In this picture taken on July 26, 2020, Afghan National Army (ANA) soldiers walk in a US military base, which has been recently handed over to Afghan forces in Achin district of Nangarhar province. Living in the shadow of a US military base had long provided protection to villagers in eastern Afghanistan, but locals say the withdrawal of foreign troops has left them exposed to militant attacks. (NOORULLAH SHIRZADA / AFP)

WASHINGTON - The US government said Sunday that all options remain on the table for its remaining 2,500 troops in Afghanistan, saying it has made no decisions about its military commitment after May 1.

The State Department comments came after reports emerged that US Secretary of State Antony Blinken had made a new urgent push for a United Nations-led peace effort that included a warning that the US military was considering exiting Afghanistan by May 1.
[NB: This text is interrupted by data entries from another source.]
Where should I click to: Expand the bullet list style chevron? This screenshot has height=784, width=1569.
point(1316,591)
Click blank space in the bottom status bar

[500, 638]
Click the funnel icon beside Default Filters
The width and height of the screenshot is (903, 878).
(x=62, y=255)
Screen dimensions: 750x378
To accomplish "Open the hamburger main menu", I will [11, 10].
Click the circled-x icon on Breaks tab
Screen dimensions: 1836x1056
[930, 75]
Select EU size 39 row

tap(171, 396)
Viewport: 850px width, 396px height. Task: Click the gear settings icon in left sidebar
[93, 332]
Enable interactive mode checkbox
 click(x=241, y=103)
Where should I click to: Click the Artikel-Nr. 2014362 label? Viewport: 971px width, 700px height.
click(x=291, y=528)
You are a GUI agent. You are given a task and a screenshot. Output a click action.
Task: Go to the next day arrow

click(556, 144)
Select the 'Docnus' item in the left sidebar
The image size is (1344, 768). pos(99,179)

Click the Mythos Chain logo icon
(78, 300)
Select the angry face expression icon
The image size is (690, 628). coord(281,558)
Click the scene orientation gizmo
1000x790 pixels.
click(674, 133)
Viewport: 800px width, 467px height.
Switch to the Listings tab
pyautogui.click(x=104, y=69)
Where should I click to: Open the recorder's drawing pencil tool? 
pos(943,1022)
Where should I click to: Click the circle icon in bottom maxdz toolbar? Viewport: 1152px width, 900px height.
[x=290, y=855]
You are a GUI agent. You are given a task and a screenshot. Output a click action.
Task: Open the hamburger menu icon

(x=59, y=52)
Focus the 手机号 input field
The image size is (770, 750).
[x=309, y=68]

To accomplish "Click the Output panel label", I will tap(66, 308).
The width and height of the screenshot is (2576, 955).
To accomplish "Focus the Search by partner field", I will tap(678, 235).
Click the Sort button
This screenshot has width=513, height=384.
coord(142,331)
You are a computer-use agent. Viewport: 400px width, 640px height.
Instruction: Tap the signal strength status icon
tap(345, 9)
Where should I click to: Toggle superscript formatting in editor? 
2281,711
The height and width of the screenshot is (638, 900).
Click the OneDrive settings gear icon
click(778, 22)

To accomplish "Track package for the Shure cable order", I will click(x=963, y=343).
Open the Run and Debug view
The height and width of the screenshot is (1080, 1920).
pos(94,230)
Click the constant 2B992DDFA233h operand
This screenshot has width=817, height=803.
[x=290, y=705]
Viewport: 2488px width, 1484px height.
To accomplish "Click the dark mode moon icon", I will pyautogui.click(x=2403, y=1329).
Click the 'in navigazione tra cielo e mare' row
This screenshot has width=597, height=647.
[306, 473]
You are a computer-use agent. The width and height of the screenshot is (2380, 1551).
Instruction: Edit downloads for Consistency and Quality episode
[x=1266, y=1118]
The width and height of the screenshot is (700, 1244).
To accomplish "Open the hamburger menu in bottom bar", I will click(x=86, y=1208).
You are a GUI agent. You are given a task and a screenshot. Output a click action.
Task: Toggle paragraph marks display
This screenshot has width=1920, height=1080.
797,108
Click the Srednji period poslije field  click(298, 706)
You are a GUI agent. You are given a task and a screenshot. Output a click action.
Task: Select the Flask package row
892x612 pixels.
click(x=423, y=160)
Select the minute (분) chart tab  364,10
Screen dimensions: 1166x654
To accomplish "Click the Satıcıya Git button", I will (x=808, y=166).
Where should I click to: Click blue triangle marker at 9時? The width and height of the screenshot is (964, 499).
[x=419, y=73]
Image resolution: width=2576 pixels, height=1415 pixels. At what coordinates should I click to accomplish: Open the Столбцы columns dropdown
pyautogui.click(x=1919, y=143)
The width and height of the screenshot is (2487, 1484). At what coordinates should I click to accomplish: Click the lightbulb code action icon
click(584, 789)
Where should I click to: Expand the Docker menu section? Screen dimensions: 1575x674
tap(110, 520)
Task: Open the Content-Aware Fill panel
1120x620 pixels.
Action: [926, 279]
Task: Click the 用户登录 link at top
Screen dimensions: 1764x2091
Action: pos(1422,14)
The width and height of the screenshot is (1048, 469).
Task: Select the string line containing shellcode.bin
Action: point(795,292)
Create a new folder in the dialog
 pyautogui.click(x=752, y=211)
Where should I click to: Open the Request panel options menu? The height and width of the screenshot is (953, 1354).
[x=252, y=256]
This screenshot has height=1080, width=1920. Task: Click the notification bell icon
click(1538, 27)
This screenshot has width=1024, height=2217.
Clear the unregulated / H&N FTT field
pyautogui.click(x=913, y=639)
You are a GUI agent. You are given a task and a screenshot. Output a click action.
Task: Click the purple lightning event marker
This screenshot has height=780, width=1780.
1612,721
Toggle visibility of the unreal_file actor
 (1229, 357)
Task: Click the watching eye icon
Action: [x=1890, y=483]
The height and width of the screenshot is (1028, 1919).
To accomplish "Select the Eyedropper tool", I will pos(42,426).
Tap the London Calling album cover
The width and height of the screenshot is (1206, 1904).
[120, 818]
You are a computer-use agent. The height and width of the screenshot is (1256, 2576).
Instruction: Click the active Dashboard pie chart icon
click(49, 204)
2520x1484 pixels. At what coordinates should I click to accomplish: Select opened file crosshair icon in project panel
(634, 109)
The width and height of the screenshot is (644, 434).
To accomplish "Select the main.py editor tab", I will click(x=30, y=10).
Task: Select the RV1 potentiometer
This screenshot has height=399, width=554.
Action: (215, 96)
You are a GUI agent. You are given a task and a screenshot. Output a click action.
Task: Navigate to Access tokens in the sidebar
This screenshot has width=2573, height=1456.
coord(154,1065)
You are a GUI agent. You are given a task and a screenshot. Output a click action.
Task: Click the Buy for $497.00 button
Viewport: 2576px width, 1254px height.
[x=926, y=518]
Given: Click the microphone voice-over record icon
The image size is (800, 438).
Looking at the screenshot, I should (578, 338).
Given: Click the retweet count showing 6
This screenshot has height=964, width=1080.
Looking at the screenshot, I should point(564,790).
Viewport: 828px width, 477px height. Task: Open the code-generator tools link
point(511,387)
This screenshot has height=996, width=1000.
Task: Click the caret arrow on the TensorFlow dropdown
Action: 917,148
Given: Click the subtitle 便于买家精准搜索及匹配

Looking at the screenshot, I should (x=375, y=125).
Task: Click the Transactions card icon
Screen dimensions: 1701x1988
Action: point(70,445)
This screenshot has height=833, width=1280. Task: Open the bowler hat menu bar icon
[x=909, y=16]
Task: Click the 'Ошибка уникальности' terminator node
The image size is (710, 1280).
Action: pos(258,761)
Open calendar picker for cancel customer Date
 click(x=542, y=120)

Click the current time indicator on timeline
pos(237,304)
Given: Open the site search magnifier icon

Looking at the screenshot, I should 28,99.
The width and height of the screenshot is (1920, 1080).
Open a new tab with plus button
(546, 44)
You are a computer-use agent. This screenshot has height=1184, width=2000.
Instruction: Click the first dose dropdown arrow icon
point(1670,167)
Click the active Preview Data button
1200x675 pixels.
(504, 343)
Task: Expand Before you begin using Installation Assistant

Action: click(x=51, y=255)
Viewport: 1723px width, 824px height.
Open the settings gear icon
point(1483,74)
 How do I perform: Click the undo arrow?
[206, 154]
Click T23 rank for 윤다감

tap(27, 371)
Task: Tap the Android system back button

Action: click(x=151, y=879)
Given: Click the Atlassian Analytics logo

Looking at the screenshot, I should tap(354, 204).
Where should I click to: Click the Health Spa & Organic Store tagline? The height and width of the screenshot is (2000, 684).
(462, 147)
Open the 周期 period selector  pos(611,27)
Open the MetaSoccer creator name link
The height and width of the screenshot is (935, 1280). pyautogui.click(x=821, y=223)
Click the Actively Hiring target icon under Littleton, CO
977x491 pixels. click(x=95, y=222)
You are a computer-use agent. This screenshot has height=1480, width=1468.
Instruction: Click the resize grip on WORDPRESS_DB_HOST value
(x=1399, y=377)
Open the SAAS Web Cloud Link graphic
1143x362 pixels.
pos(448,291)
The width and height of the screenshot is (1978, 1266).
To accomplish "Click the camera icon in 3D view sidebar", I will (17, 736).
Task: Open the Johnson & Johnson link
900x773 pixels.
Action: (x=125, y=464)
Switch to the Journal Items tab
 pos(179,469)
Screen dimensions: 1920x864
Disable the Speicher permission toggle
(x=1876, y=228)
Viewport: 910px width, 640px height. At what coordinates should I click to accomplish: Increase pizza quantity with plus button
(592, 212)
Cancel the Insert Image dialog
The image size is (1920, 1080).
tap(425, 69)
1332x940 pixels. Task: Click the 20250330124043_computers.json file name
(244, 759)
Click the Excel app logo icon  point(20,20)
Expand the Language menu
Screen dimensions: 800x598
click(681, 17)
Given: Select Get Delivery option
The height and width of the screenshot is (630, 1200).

Blinken in a letter to Afghan President Ashraf Ghani published by TOLOnews, an Afghan news outlet, and confirmed in a published report by the New York Times, said the United States is “considering the full withdrawal of forces by May 1st as we consider other options.”

According to the letter from US Secretary of State Antony Blinken to Afghanistan's President Ashraf Ghani, the US is pursuing high-level diplomatic efforts “to move matters more fundamentally and quickly toward a settlement and a permanent and comprehensive cease-fire”

A State Department spokeswoman declined to confirm the letter’s veracity, but said Sunday the United States has “not made any decisions about our force posture in Afghanistan after May 1. All options remain on the table.”

According to the letter, the United States is pursuing high-level diplomatic efforts “to move matters more fundamentally and quickly toward a settlement and a permanent and comprehensive cease-fire.”

ALSO READ: Blinken, Ghani discuss US approach to Afghanistan

The letter said the United States would ask the United Nations to convene foreign ministers and envoys from Russia, China, Pakistan, Iran, India and United States “to discuss a unified approach to supporting peace in Afghanistan.”

It added the United States will ask Turkey to host a senior-level meeting of “both sides in the coming weeks to finalize a peace agreement.”

Blinken’s letter said the 90-day reduction violence proposal is “intended to prevent a spring offensive by the Taliban.”

Blinken said in the event of a US military withdrawal that he was concerned “the security situation will worsen and that the Taliban could make rapid territorial gains,” adding he hoped Ghani would “understand the urgency of my tone.”

Ghani said on Saturday, in a bid to push forward peace talks with the Taliban, that his government was ready to discuss holding fresh elections, insisting that any new government should emerge through the democratic process.

Ghani met US special envoy to Afghanistan Zalmay Khalilzad in Kabul during the past week to discuss ways to inject momentum in the stalled peace negotiations with Taliban representatives being held in Qatar. The State Department said Sunday “Khalilzad’s trip represents a continuation of American diplomacy in the region.”

READ MORE: US envoy 'eyes shakeup in Afghan peace talks, parties object'

Violence and targeted killings have surged since the Afghan government began US-backed negotiations with the Taliban last September, and western security officials say the insurgents, already holding large swathes of rural areas, have begun to gain ground around towns and cities.